There is no shortage of ways in which local governments can benefit from using their data but too often those benefits are not realized.

“I saw a lot of the potential benefits of data to improve city operations, but I also saw a lot of the technical challenges that we faced in actually implementing those solutions,” says Civin CEO Andrew Therriault who founded Civin to make smart city solutions that scale across communities, regardless of size.

Andrew joins the Forward Thinking Founders podcast to discuss his vision for the future of data analytics in local government and how Civin is actively working to achieve this vision. Listen to the podcast at the link above or read on for a full transcript.

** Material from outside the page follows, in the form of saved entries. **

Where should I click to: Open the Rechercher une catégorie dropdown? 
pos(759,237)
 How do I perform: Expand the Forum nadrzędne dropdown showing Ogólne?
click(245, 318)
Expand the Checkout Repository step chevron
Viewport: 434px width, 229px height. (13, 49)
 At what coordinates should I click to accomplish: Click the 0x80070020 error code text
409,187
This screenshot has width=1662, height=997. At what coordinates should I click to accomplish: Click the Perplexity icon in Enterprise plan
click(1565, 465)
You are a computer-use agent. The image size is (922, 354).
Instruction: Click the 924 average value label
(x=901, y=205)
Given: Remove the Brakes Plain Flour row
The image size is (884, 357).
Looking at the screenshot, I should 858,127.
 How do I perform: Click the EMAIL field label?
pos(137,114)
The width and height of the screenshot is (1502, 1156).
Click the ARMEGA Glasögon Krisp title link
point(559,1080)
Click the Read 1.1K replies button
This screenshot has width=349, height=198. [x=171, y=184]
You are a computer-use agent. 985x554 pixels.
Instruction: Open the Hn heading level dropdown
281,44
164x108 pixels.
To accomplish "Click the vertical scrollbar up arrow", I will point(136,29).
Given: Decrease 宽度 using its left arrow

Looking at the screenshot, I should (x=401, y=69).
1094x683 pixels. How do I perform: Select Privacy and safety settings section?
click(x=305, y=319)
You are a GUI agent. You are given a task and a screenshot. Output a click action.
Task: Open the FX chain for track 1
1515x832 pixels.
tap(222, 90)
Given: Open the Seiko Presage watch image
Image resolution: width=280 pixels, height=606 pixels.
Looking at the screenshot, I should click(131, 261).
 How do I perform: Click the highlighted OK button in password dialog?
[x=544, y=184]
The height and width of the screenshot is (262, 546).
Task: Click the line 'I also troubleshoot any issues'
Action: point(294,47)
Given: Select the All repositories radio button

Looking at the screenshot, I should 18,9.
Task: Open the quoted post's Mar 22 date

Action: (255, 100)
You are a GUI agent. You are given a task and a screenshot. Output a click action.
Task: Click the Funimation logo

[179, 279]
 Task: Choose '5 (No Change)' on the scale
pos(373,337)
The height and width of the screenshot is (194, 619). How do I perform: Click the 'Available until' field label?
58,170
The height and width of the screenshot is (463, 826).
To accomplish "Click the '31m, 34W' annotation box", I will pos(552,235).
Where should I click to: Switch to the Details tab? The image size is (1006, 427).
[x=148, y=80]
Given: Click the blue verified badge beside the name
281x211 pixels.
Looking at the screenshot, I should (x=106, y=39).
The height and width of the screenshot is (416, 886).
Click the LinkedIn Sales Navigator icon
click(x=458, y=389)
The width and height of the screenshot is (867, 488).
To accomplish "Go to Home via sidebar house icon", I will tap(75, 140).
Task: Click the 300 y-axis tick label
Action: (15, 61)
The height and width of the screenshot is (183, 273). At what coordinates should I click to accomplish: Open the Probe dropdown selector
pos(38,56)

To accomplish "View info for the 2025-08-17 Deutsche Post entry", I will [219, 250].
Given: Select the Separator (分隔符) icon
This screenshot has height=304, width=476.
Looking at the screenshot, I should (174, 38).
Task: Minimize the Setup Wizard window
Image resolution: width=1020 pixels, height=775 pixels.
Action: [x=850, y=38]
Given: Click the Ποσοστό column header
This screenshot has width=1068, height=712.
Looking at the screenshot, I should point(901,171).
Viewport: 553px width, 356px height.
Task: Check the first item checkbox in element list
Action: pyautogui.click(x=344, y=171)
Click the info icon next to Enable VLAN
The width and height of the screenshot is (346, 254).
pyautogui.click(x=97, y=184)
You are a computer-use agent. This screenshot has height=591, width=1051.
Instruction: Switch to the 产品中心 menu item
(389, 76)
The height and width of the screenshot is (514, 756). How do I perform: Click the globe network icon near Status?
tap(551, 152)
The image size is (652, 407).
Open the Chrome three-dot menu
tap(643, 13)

MAT: All right, how's it going everyone? Welcome to another episode of Forward Thinking Founders where we talk to founders about their companies, their visions for the future and how the two collide. Today, I'm very excited to be talking to Andrew Therriault, who's the founder of Civin. Welcome to the show. How's it going?

ANDREW: Great. Thanks, man. Thanks for having me.

MAT: Excited to have you on. I'm looking forward to learning more about what you are working on. For people that haven't heard of your company. What is Civin? What are you working on?

ANDREW: Civin is a civic technology company building analytics tools for local government. Our mission is to try to remove the technical barriers that cities and counties face when using data so that they can serve their communities more efficiently and effectively.

MAT: Walk us through a little bit about how it works, maybe from a government perspective, if someone wants to use the product, what can they do with it? How does it work? What does it look like? I’d love to go a little more into the details.

ANDREW: Civin dates back to 2016 when I was appointed the city of Boston's first Chief Data Officer. When I was there, I lead a team that was working on all different aspects of city government, everything from filling potholes to optimizing ambulance response times. Back then I saw a lot of the potential benefits of data to improve city operations, but I also saw a lot of the technical challenges that we faced in actually implementing those solutions. The prevailing model for local governments working with data is to take off-the-shelf commercial or open-source tools, and then adapt them to fit their needs. In Boston, that was a real pain point. It took a lot of resources and time and people to do it, but we made it work. One of the things I realized when I was there, and especially afterwards, is that model is tough to make work in a city like Boston but it's kind of impossible to make work for someplace that doesn't have the resources or the staff that Boston does.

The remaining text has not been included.